Serving simple dynamic content with Io
Filed under: breve ioIo happens to include a nice little HTTP server. The HTTP protocol parsing is handled by Zed Shaw's Ragel-generated C parser (same as Mongrel uses), but the rest is in Io. On top of that, I've used an improved version of the Breve-like DSL I outlined a couple of days ago for generating dynamic content (which I am dubbing Iota for the time being).
Io is not a particularly fast language, but it excels at concurrency, as I'll demonstrate here.
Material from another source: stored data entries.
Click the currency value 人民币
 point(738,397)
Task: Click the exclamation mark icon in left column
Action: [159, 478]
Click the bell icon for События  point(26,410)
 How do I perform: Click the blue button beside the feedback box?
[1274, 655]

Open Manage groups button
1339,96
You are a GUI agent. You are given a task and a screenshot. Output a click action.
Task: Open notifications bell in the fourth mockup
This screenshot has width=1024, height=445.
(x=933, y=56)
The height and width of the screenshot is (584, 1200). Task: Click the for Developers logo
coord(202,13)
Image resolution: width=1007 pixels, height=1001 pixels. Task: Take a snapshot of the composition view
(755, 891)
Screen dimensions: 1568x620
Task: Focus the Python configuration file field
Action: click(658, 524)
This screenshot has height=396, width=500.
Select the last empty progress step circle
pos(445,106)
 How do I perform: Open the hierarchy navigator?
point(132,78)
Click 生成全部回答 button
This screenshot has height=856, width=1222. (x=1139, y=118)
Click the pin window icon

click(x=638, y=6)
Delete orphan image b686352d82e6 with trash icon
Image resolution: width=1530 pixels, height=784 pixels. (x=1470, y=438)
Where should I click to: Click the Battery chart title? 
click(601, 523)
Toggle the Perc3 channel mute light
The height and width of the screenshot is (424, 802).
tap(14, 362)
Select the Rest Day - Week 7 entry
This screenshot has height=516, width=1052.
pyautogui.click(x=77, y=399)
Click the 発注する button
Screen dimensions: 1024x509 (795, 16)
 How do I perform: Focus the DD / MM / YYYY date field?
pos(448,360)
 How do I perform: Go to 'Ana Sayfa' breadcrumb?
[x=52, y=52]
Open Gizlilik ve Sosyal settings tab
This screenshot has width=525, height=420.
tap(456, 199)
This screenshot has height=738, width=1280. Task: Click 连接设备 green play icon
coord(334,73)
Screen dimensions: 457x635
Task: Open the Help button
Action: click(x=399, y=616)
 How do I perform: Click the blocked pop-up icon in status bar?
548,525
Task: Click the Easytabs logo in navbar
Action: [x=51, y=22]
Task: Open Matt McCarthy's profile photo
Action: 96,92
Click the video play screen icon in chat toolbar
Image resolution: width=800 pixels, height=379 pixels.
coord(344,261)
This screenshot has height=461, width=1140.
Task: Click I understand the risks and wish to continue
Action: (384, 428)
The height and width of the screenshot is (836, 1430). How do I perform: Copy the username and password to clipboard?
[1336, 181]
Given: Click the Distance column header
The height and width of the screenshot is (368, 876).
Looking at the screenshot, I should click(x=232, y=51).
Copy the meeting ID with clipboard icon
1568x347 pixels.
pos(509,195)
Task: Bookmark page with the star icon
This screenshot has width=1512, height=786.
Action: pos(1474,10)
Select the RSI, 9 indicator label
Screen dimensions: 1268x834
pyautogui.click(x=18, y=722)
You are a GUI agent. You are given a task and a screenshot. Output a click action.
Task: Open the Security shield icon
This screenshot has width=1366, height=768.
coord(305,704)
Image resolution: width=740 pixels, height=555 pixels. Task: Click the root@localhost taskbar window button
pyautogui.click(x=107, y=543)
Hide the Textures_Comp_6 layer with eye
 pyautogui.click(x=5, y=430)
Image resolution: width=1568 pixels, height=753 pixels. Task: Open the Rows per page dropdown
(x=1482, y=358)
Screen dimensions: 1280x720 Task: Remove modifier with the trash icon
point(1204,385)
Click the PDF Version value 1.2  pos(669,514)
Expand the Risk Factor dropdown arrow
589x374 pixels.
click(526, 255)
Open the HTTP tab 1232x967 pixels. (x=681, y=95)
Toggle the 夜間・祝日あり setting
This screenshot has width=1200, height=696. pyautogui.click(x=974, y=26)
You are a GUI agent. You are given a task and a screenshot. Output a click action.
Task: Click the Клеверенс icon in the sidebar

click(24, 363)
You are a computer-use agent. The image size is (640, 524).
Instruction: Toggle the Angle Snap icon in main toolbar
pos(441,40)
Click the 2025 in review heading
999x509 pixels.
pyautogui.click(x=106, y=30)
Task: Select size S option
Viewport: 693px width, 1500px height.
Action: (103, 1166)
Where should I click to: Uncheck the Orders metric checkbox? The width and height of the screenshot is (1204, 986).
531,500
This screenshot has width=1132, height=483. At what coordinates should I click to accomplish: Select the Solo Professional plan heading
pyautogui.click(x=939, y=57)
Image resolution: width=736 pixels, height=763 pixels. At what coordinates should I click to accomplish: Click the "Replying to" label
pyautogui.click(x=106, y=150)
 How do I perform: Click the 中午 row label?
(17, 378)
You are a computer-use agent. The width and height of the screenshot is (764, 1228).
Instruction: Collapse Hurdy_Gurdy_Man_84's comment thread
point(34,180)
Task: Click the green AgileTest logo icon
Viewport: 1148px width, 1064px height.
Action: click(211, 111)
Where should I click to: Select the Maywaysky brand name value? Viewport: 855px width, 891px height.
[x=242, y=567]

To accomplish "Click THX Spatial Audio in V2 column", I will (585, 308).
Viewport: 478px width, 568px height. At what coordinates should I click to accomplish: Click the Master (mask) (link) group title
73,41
First, the complete code:
Iota := Object clone do (
stack := nil
output := nil
init := method (
stack = List clone
output = List clone
)
squareBrackets := method (
for ( arg, 0, call argCount - 1,
output append ( call evalArgAt ( arg ) )
)
output append ( stack pop )
""
)
forward := method (
name := call message name
attrs := call message arguments map ( arguments ) map ( pair,
k := pair at ( 0 ) asString slice ( 1, -1 )
v := pair at ( 1 )
" " .. k .. "=" .. v
) join
if ( call message next ?name == "squareBrackets",
output append ( "<" .. name .. attrs .. ">" )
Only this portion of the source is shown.